Selected text >>
○ ○ ○ ○ ○ ○ ○
DescriptionResearch in the social sciences is routinely affected by missing data. Not addressing missing data appropriately may yield research findings that are either 'slightly off' or 'plain wrong'. This study demonstrates why and how frequently used simple remedies for missing data can impact on research results. The authors provide the target audience (i.e. producers and consumers of social science research) with a step-by-step guide on how to implement multiple imputation, which is the standard method for dealing with missing data. They encourage researchers to carefully consider the potential impact of incomplete information and to use modern missing data methods whenever possible in their own work.
About the research
Research in the social sciences is routinely affected by missing or incomplete information. Ignoring missing data may yield research findings that are either 'slightly off' or 'plain wrong'. However, there is often confusion over how best to handle missing data.
In this paper, the authors repackage the highly technical missing data literature into a more accessible format. They illustrate why and how simple approaches to handling missing data fail. Here, simple approaches are those that delete records with missing data or which replace missing observations with crude estimates of their hypothesised 'true' value. They then discuss several common methods for addressing missing data and conduct a simulation study with real-life data to assess the performance of these methods. They conclude with a step-by-step guide on how to implement multiple imputation as one of two current 'gold standard' missing data methods.
The key message of this paper is that modern software packages make it relatively easy to implement methods that handle missing values properly.
○ ○ ○ ○ ○ ○ ○
Dataset excerpts >>
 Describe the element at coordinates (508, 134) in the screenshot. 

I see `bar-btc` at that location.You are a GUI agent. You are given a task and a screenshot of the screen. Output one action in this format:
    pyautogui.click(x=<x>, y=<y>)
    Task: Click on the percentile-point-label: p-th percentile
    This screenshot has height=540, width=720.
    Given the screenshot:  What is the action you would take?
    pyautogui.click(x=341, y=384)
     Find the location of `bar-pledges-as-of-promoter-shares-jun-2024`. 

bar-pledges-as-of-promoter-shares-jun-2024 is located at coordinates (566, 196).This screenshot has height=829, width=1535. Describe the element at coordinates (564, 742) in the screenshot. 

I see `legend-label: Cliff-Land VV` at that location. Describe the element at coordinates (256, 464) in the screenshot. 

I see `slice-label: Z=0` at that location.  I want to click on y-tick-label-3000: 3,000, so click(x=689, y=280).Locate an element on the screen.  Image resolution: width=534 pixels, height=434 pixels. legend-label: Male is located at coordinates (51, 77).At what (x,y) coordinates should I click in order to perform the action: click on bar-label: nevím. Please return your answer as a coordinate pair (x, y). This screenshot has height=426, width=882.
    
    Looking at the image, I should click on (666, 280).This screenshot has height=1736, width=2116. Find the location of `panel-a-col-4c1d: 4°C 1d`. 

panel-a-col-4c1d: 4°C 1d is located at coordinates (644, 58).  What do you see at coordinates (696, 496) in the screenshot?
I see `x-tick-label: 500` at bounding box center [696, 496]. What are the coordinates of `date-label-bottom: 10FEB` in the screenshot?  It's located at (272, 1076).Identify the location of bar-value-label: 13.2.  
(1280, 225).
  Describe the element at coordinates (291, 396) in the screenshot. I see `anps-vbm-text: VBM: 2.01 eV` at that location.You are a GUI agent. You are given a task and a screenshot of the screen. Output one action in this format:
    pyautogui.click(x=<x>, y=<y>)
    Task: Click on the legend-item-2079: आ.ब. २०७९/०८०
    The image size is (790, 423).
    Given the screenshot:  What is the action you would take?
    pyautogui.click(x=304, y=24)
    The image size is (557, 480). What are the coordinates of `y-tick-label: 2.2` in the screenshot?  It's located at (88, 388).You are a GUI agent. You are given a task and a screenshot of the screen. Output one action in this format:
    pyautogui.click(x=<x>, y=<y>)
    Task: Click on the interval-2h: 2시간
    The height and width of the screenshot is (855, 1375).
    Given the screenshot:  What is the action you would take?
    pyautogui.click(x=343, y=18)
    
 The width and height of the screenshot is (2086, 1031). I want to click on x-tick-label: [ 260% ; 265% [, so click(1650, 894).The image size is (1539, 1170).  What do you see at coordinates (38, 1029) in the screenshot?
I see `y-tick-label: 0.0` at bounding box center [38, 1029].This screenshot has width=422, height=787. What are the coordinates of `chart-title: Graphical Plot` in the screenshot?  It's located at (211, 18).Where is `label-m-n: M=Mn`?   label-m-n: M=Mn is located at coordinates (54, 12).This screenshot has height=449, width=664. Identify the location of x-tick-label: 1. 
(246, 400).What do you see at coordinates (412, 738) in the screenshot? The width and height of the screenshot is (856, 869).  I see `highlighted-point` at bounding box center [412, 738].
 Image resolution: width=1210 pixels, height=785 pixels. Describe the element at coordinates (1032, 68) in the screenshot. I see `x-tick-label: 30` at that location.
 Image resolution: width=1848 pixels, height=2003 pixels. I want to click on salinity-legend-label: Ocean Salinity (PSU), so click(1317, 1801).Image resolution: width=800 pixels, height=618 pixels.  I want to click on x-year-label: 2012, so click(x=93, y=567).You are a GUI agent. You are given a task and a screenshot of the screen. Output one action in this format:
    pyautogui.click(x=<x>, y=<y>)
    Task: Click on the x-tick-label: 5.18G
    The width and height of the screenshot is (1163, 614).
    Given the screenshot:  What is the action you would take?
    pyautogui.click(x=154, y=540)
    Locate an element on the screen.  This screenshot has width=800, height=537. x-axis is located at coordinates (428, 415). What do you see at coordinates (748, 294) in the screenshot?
○ ○ ○ ○ ○ ○ ○
What to do >> In the text on missing data in social science research, what is the paper's key message?

Written solution >> Modern software packages make it relatively easy to implement methods that handle missing values properly.